Fragile X Chromosome made visible by Atomic Force MicroscopyDR. BEN OOSTRA/VISUAL UNLIMITED, INC.

The paper

J.C. Darnell et al., “FMRP stalls ribosomal translocation on mRNAs linked to synaptic function and autism,”Cell, 146:247-61, 2011. Free F1000 Evaluation

The finding

Fragile X syndrome, which is associated with autistic behavior, is almost always caused by loss of the protein FMRP. Although researchers knew that FMRP binds polyribosomes and mRNA to regulate synaptic plasticity, the mechanism was unknown. Robert Darnell at Rockefeller University and colleagues showed that FMRP regulates protein synthesis by reversibly stalling translation in neurons.

The experiments

Darnell’s team started by identifying the mRNAs that FMRP binds. They zapped cells with UV to covalently bind FMRP and any mRNAs in direct contact and sequenced more than 800 of the bound mRNA transcripts. They noticed that FMRP-bound RNAs were also bound to ribosome complexes, which usually indicates active protein translation....

The take home message

This “technically beautiful and complete” work demonstrates how FMRP regulates protein synthesis, says Dieter Wolf at Sanford-Burnam Medical Research Institute in La Jolla.

The future

Although researchers now have a new pool of FMRP targets to begin investigating in detail, first author Jennifer Darnell does not think that overexpression of any one protein can cause Fragile X syndrome. Her lab is working to design therapeutic molecules that mimic FMRP’s action.

Records from a collection:
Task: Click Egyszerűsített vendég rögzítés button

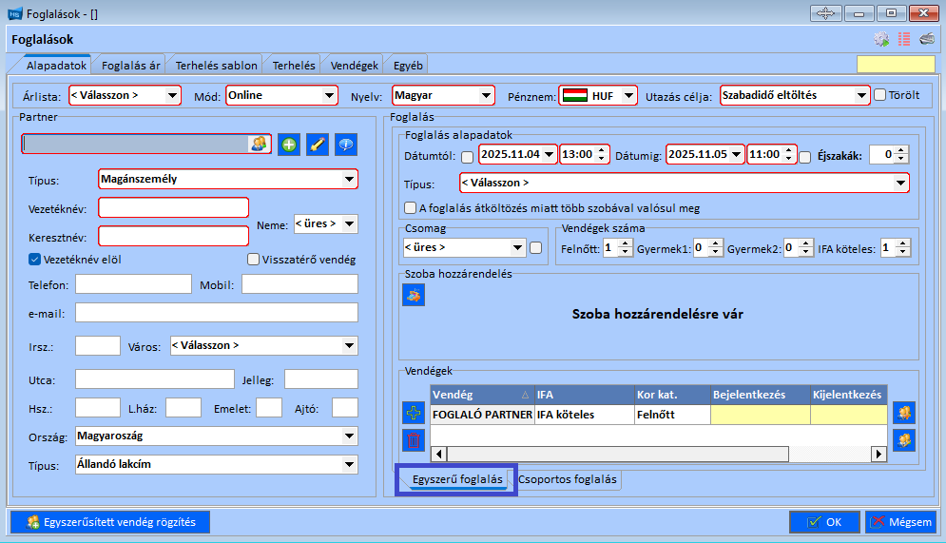Action: tap(109, 521)
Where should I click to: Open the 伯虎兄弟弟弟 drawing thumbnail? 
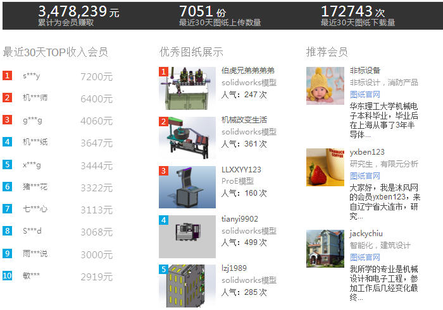click(187, 88)
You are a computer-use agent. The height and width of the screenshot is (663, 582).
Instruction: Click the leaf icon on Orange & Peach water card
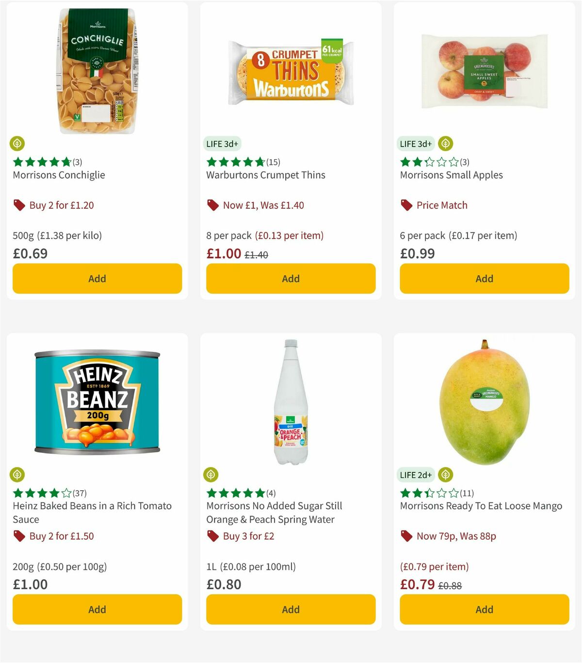pyautogui.click(x=212, y=475)

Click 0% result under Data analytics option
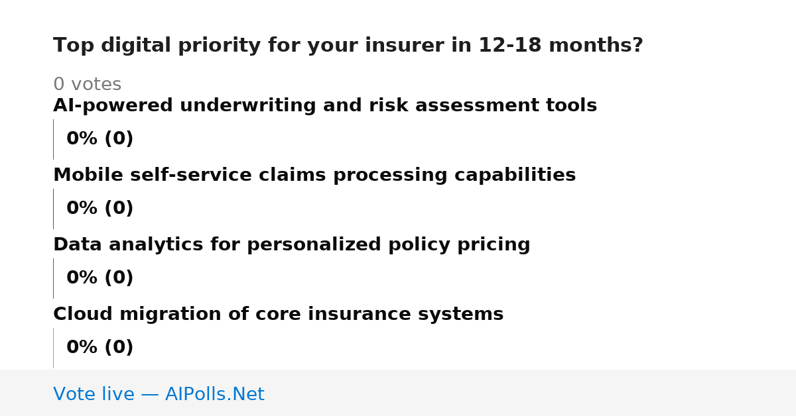click(82, 278)
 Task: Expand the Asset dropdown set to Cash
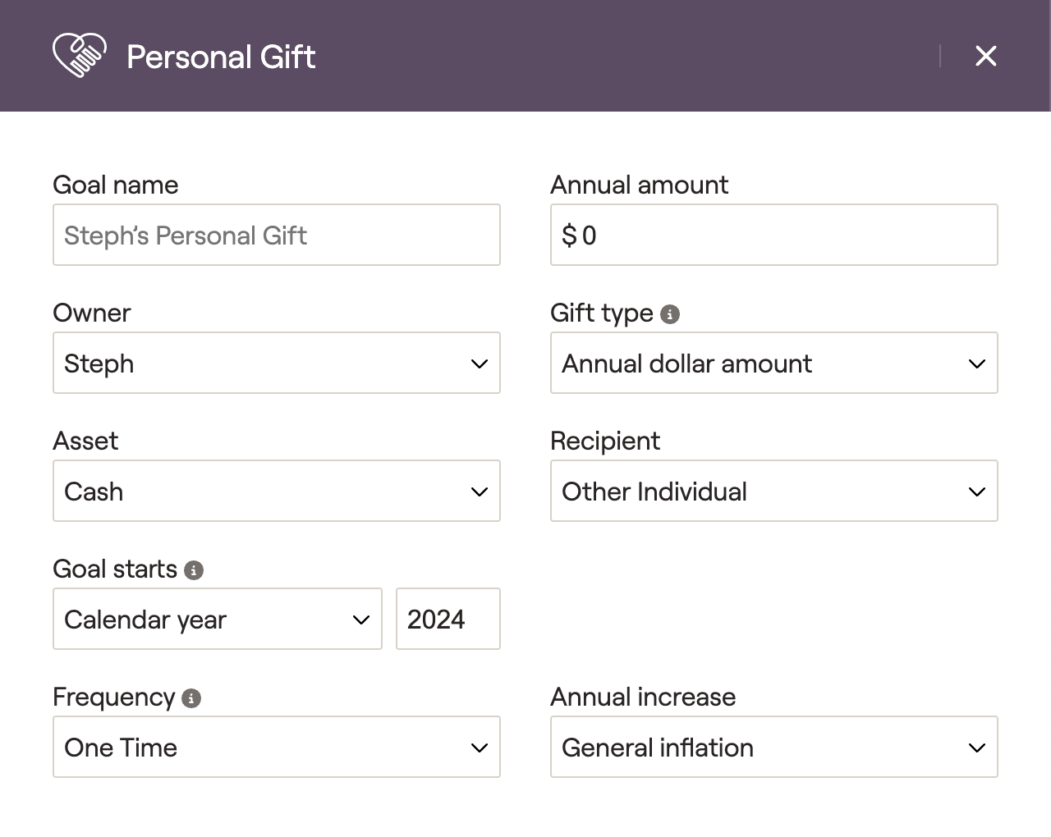coord(276,491)
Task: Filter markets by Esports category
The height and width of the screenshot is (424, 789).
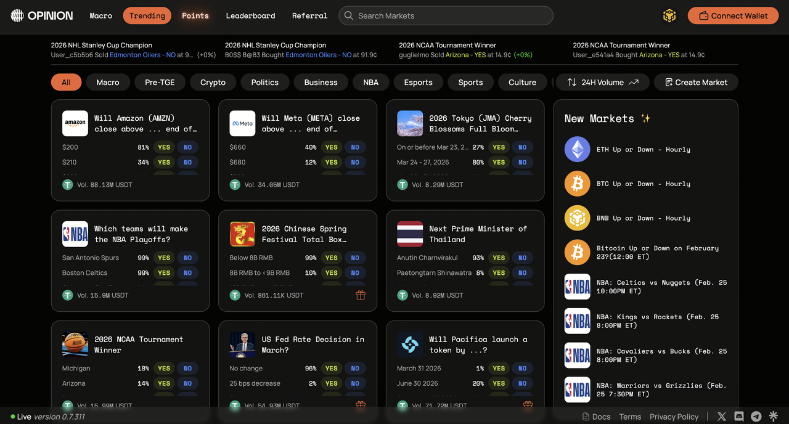Action: (418, 82)
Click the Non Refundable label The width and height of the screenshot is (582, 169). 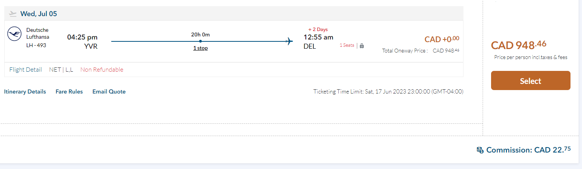click(x=102, y=70)
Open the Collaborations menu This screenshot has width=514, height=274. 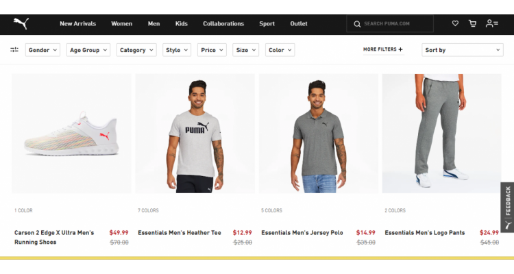point(223,23)
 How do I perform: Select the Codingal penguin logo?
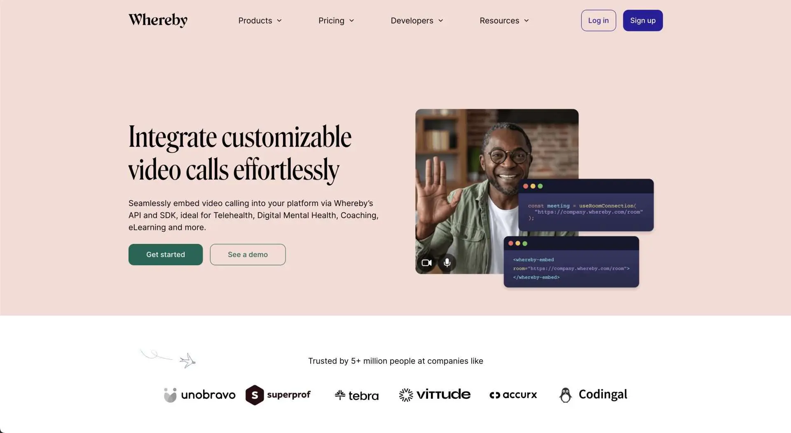[x=565, y=395]
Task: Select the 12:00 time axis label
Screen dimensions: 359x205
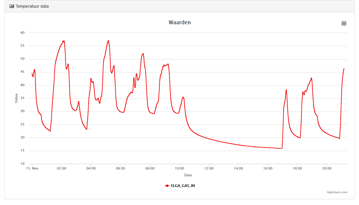Action: tap(209, 169)
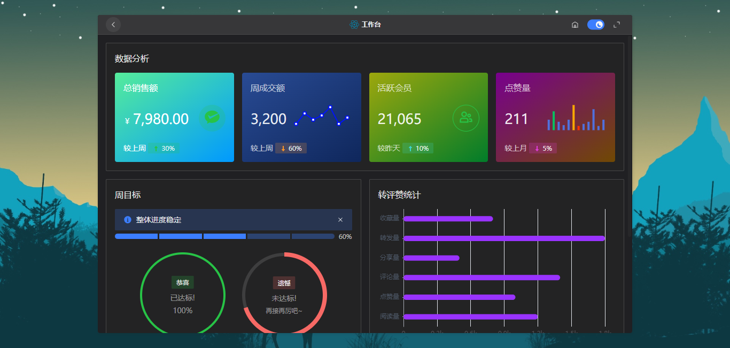Click the 周成交额 line chart
Viewport: 730px width, 348px height.
tap(322, 116)
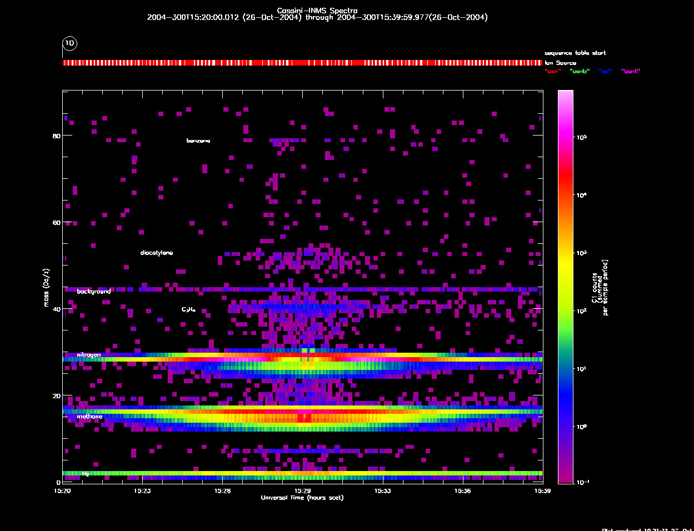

# [What you are asked to do]
Rewrite the part of the FMRP text from "The experiments" to "active protein translation....", replacing "zapped" with "irradiated".

# [Your response]
The experiments

Darnell’s team started by identifying the mRNAs that FMRP binds. They irradiated cells with UV to covalently bind FMRP and any mRNAs in direct contact and sequenced more than 800 of the bound mRNA transcripts. They noticed that FMRP-bound RNAs were also bound to ribosome complexes, which usually indicates active protein translation....